30 spots after taking Salmonsson, the Pens finally broke their "curse" of second round picks. Goligoski, though small, could skate and had great offensive abilities, dug up in Minnesota by Penguin scout Chuck Grillo. Pittsburgh didn't know it at the time, but was the perfect post-lockout defenseman, chosen a few months before the lockout began. He spend time at Minnesota and the AHL getting up to speed, but is now a legit Top 4 defenseman that is good on the PP.

#1 - Kris Letang (Defenseman, 3rd round, 62nd overall in 2005)

In the serpentine 2005 draft, the Pens used one of their consecutive picks on a smooth skating, right-handed shot out of the QMHJL and Letang impressed almost immediately, nearly sticking in the NHL as a 18 year old, before serving a 10 game stint in Wilkes-Barre before jumping full time to the NHL. Not many defenseman can take that career pass and be successful. Letang did.

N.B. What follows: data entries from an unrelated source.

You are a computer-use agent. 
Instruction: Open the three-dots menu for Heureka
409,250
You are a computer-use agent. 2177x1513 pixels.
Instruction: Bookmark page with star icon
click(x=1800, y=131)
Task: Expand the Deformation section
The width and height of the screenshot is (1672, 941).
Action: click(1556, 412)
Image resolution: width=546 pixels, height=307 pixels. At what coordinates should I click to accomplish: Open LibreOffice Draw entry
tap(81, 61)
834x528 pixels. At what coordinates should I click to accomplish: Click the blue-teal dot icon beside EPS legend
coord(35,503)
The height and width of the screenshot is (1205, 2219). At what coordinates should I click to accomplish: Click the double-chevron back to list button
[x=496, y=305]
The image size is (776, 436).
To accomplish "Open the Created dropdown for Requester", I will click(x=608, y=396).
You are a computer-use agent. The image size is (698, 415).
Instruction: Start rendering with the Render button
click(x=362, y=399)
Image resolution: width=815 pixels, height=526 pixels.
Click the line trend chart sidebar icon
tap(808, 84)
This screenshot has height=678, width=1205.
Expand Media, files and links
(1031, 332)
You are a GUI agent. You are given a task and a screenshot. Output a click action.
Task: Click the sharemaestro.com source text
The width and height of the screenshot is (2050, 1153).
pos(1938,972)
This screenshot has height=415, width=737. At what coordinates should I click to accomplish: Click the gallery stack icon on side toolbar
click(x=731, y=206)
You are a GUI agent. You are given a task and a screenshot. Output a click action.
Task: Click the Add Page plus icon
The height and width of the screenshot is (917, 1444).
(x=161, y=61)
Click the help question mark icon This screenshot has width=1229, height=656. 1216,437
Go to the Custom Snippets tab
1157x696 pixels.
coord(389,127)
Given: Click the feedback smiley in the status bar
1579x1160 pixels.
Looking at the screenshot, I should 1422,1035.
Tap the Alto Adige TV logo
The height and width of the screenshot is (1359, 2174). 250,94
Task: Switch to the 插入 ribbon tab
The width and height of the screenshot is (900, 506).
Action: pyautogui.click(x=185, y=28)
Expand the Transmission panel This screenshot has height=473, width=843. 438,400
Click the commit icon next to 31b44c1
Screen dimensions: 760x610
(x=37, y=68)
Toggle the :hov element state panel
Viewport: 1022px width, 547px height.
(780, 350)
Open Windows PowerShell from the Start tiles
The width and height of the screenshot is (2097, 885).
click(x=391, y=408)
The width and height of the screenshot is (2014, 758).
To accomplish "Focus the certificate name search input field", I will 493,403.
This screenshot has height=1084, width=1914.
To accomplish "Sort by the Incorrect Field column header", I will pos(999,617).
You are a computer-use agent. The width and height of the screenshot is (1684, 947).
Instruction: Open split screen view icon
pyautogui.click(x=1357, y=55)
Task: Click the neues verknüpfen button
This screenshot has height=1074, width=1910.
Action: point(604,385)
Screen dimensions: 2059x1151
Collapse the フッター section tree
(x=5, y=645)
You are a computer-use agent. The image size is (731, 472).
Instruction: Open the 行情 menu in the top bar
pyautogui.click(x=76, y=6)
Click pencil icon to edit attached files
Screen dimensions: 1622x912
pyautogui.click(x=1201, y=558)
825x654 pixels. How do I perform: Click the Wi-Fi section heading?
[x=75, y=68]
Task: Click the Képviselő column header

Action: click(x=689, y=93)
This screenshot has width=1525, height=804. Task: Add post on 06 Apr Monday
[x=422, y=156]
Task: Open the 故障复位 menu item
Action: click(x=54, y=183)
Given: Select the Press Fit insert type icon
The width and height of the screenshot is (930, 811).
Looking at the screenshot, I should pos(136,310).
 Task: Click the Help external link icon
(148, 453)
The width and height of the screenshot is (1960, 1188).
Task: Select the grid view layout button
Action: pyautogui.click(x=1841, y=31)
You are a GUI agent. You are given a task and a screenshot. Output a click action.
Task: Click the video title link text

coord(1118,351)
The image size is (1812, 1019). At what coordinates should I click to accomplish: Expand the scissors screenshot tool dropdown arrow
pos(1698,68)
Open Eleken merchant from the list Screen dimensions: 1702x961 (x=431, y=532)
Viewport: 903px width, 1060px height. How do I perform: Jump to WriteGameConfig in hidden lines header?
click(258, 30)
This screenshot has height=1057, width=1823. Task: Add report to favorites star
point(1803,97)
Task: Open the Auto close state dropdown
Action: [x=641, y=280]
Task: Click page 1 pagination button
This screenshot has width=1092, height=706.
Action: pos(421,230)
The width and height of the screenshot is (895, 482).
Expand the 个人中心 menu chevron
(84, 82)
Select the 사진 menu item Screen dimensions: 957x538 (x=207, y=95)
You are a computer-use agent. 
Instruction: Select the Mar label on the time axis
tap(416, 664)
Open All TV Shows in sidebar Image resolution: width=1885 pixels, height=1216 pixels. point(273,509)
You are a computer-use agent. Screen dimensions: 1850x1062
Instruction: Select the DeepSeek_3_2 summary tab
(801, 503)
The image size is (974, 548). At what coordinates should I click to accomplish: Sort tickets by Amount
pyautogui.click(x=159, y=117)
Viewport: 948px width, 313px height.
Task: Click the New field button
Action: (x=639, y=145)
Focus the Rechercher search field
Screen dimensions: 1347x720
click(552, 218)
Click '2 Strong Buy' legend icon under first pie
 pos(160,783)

Honorable mentions: Luca Caputi, Robert Bortuzzo, Michel Ouellet

So there you have it -- some hits, some misses and some development along the way. There's no doubt the story of this decade for the Penguins are all the lottery picks that stocked the organization for Stanley Cup runs, but without filling in the pieces later in the draft, that run wouldn't have been possible.